__Data shown__.

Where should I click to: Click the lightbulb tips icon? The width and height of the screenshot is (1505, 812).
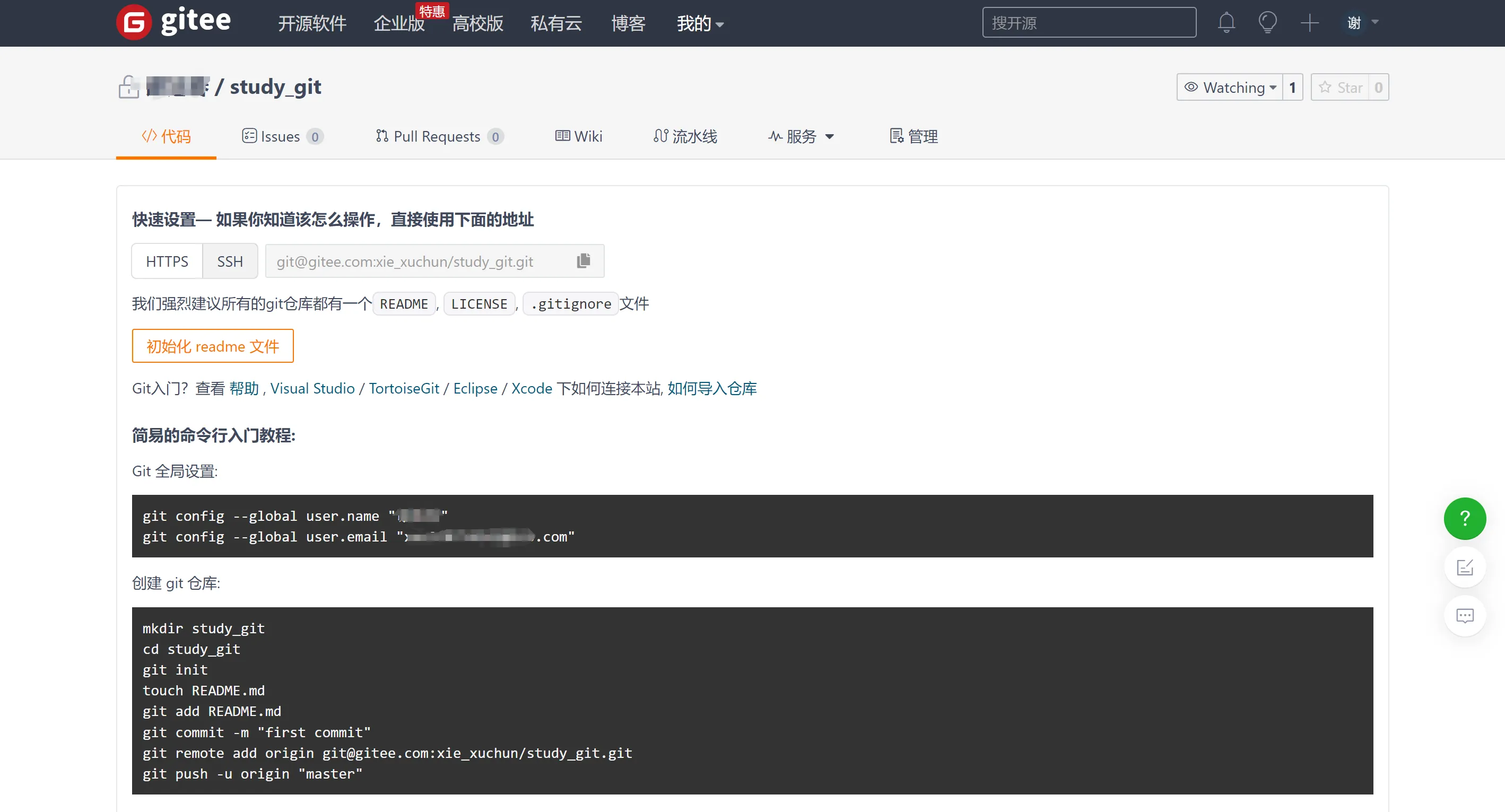[x=1267, y=23]
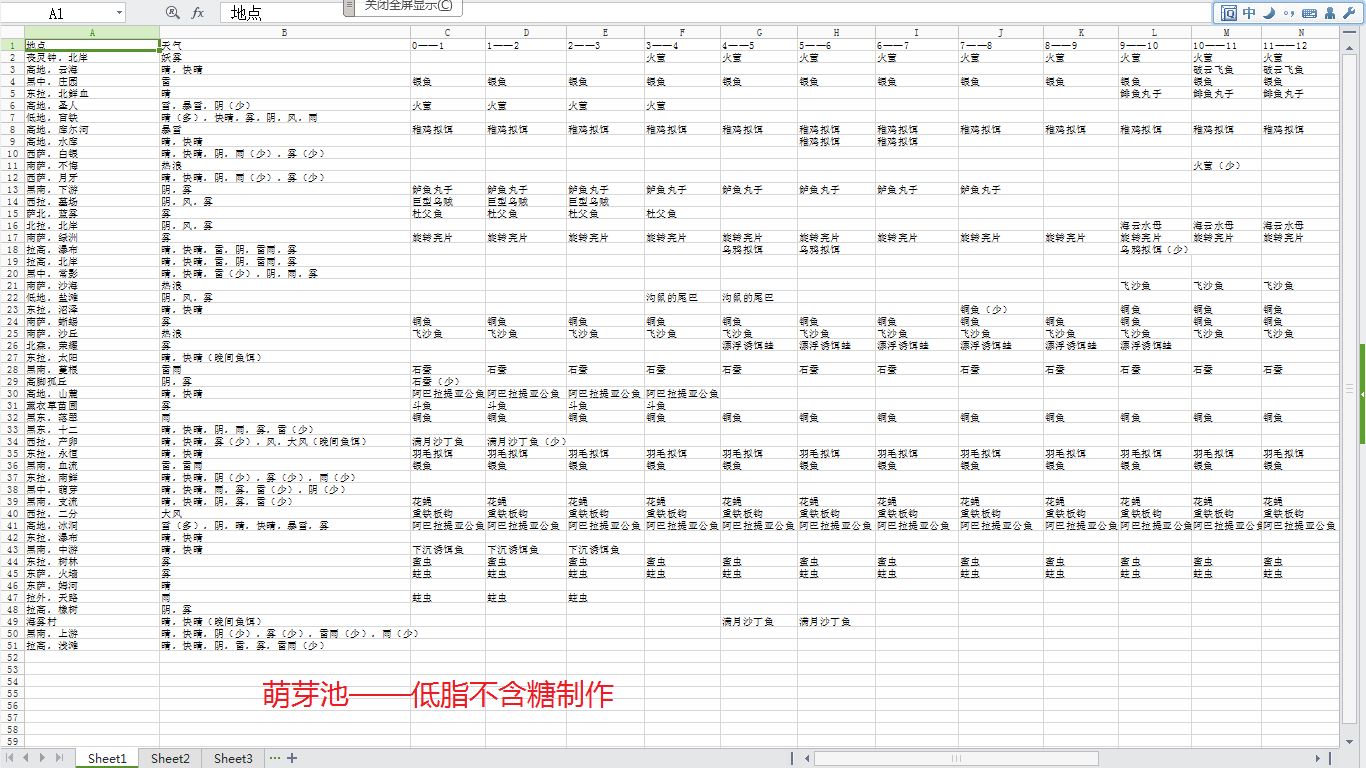Click the fx insert function icon
This screenshot has height=768, width=1366.
[x=198, y=13]
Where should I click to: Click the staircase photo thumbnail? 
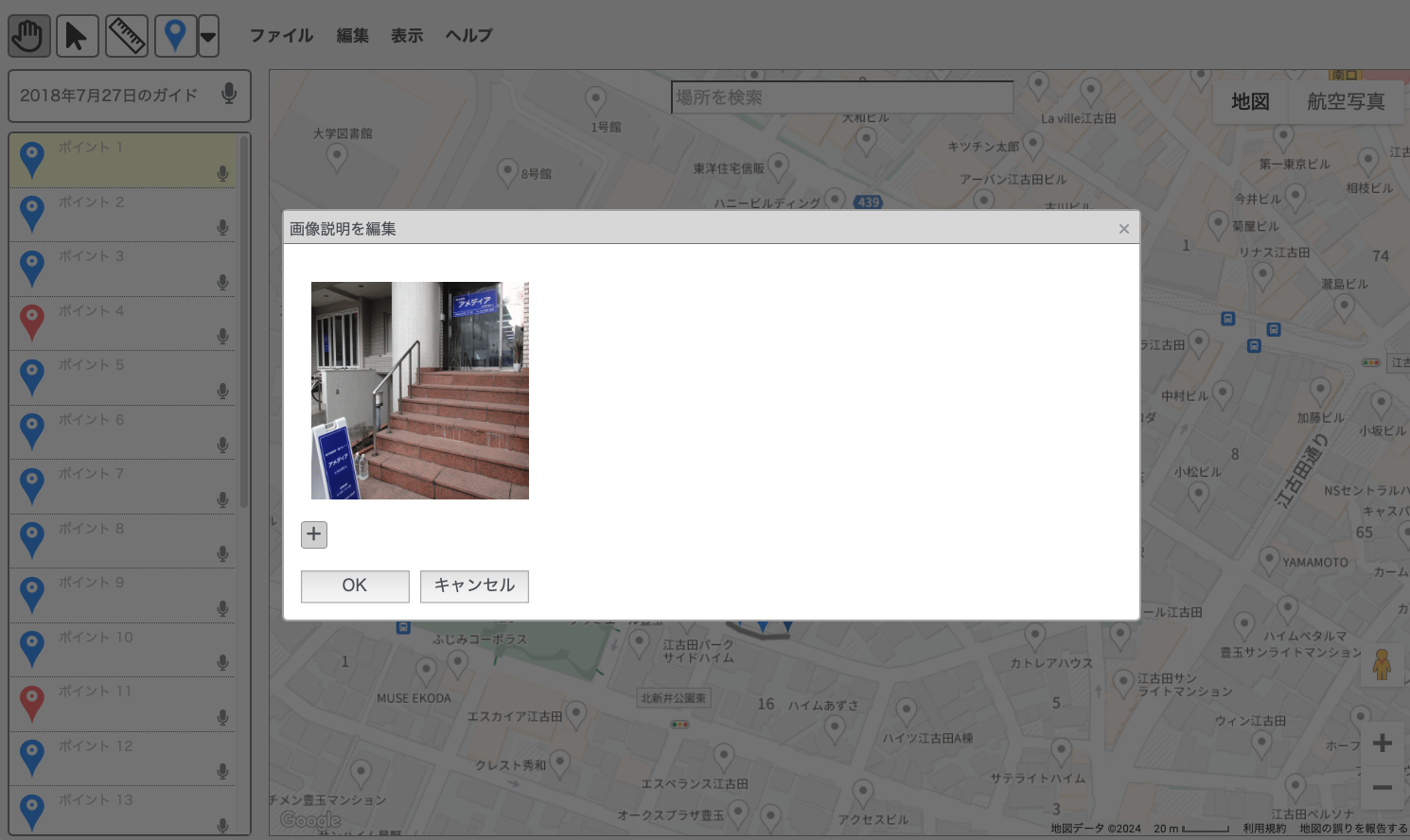[x=420, y=391]
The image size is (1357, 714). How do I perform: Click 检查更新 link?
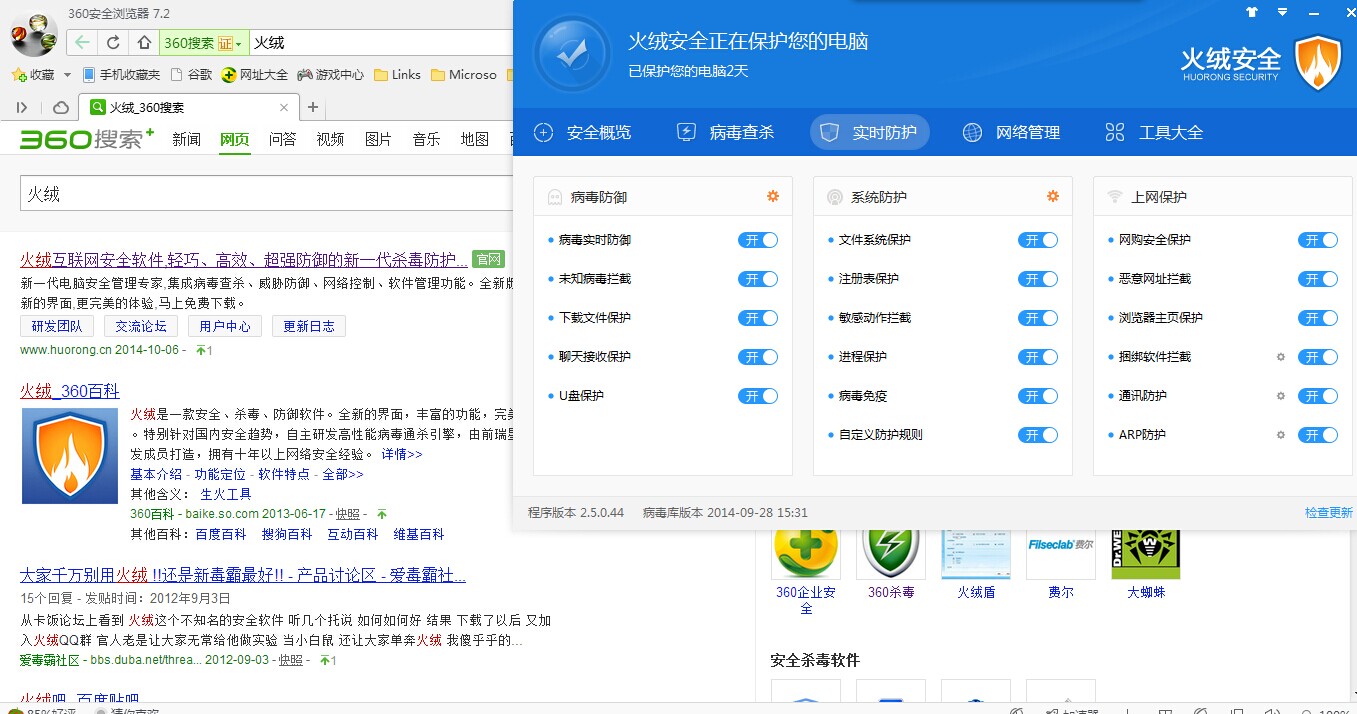pos(1328,512)
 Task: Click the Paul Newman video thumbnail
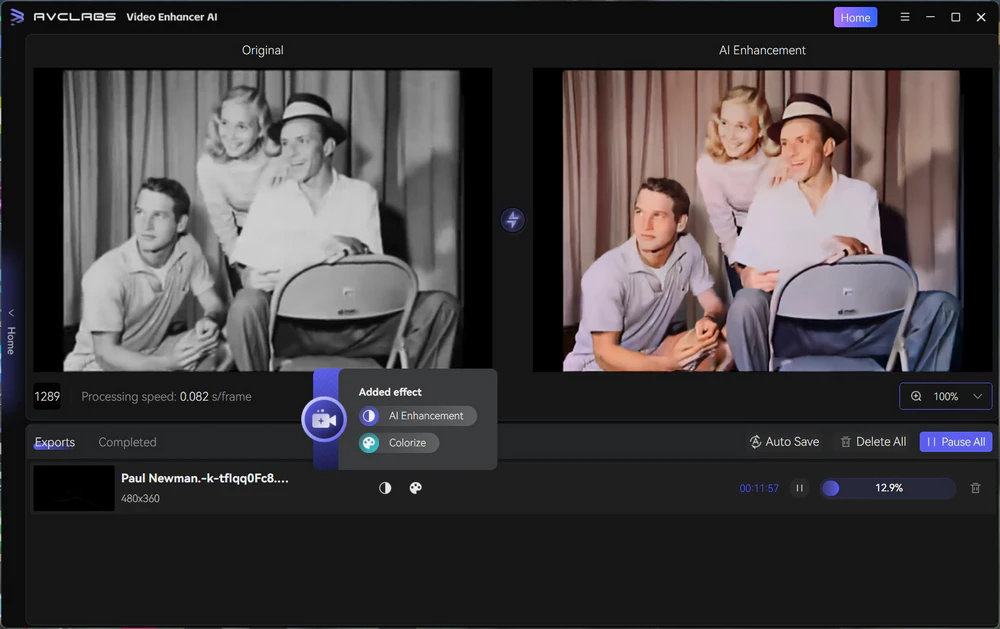pos(73,488)
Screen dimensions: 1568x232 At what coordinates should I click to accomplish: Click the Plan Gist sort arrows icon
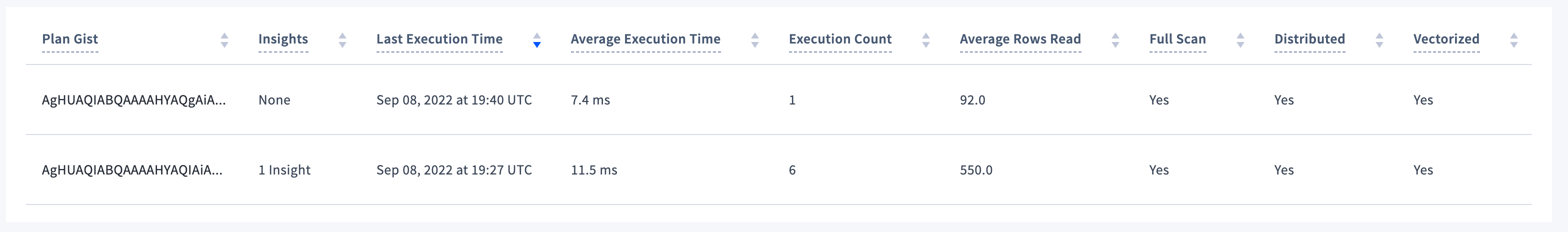pyautogui.click(x=224, y=40)
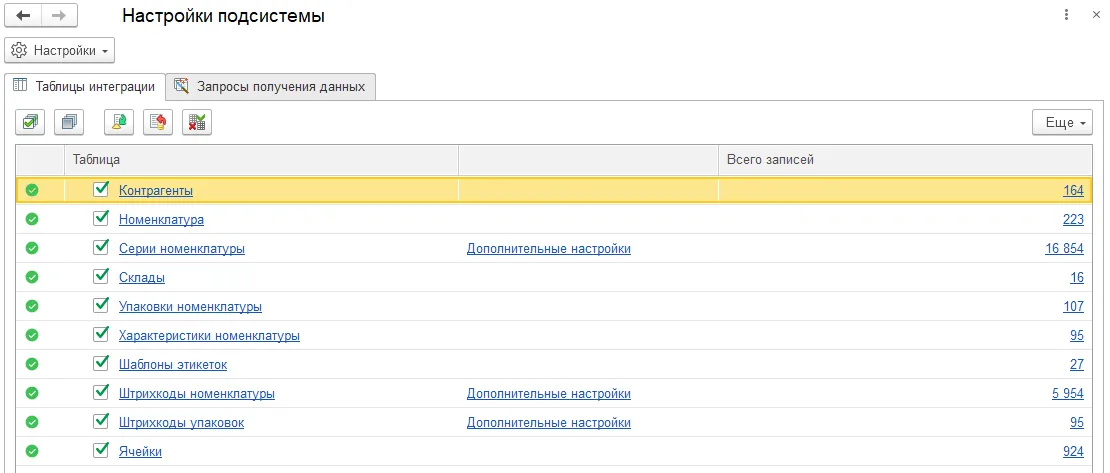Click the table icon with red cross

[x=197, y=122]
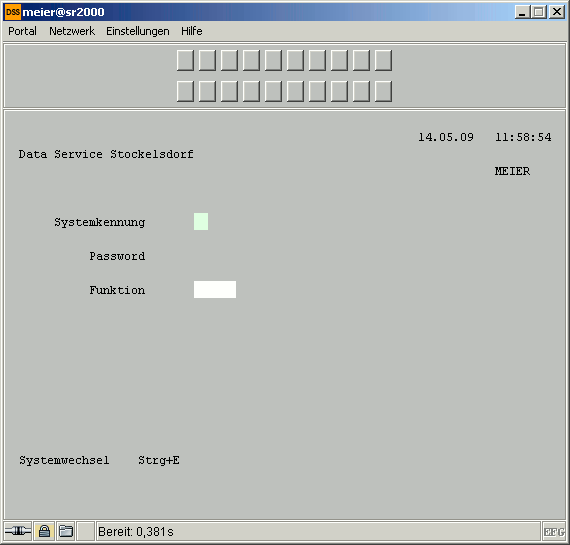The width and height of the screenshot is (570, 545).
Task: Maximize the meier@sr2000 window
Action: 539,12
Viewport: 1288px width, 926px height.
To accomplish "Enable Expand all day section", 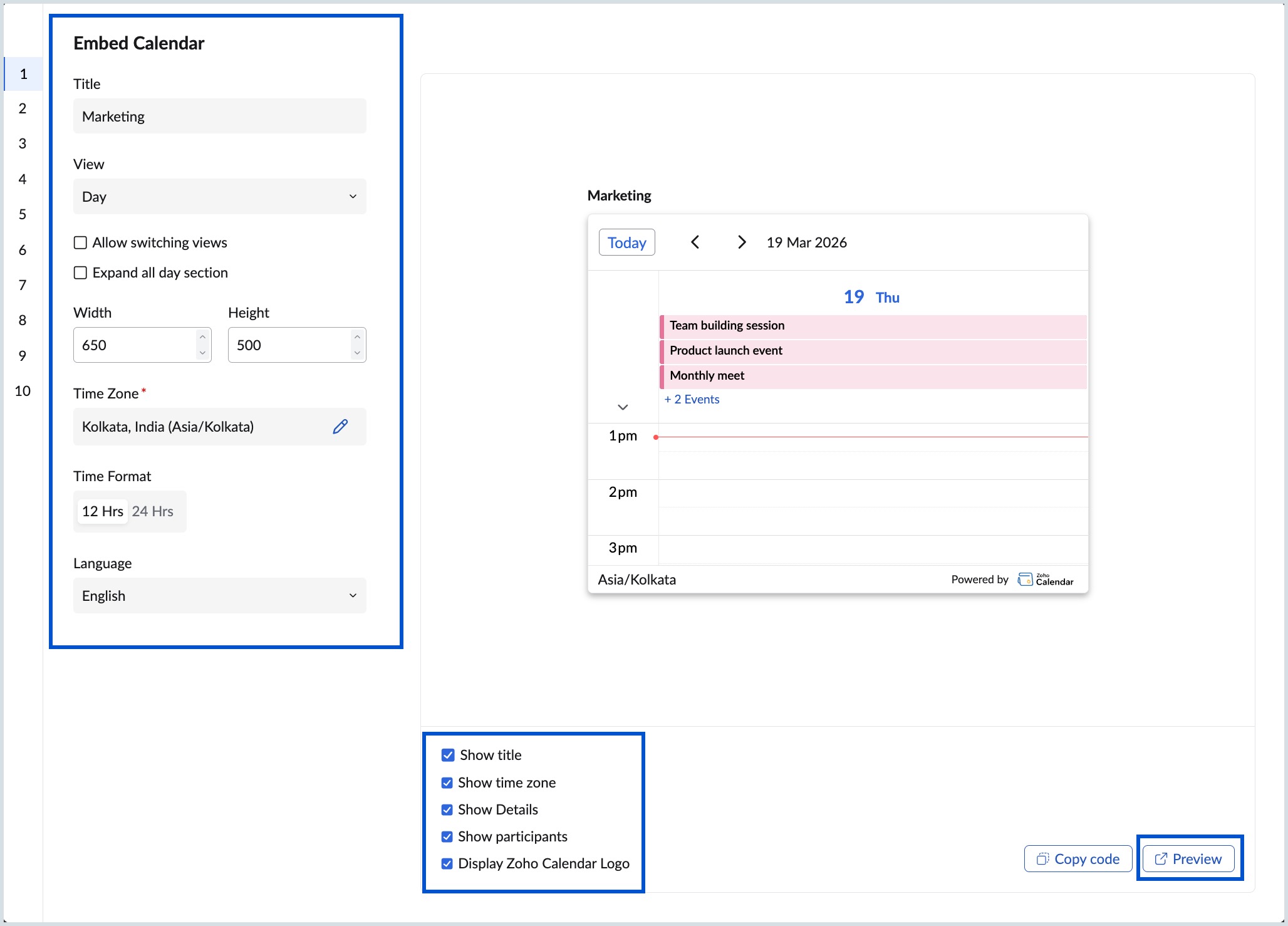I will click(x=80, y=273).
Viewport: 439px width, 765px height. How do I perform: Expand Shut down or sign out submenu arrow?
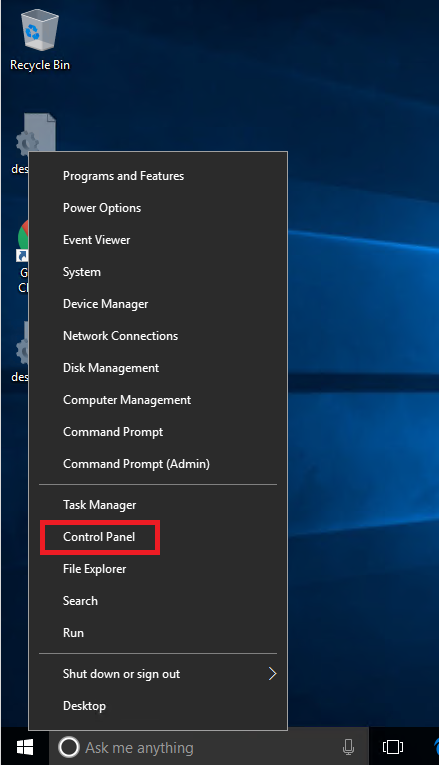[272, 674]
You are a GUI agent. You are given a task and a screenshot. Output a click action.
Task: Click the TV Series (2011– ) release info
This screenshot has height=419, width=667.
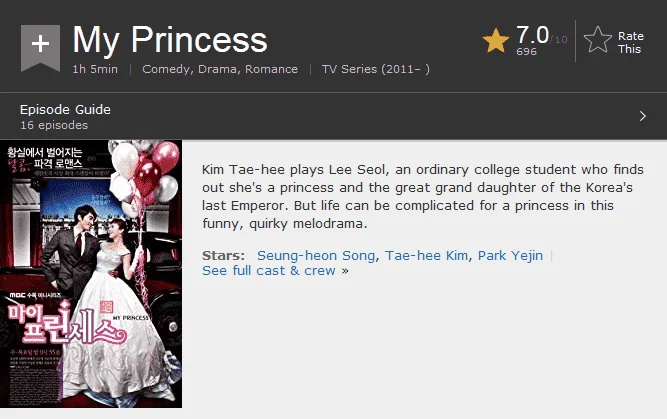[376, 69]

__What is expected__. Begin at the line that has "You are a GUI", including that line, and stop at the end of the listing. Reproduce every line with its requests, but scale the click coordinates in the answers by 2.1, round them to whole numbers with halves rounded up, and leave the pictures out.

__Written answer__.
You are a GUI agent. You are given a task and a screenshot. Output a click action.
Task: Click the TV Series (2011– ) release info
This screenshot has height=419, width=667.
[790, 145]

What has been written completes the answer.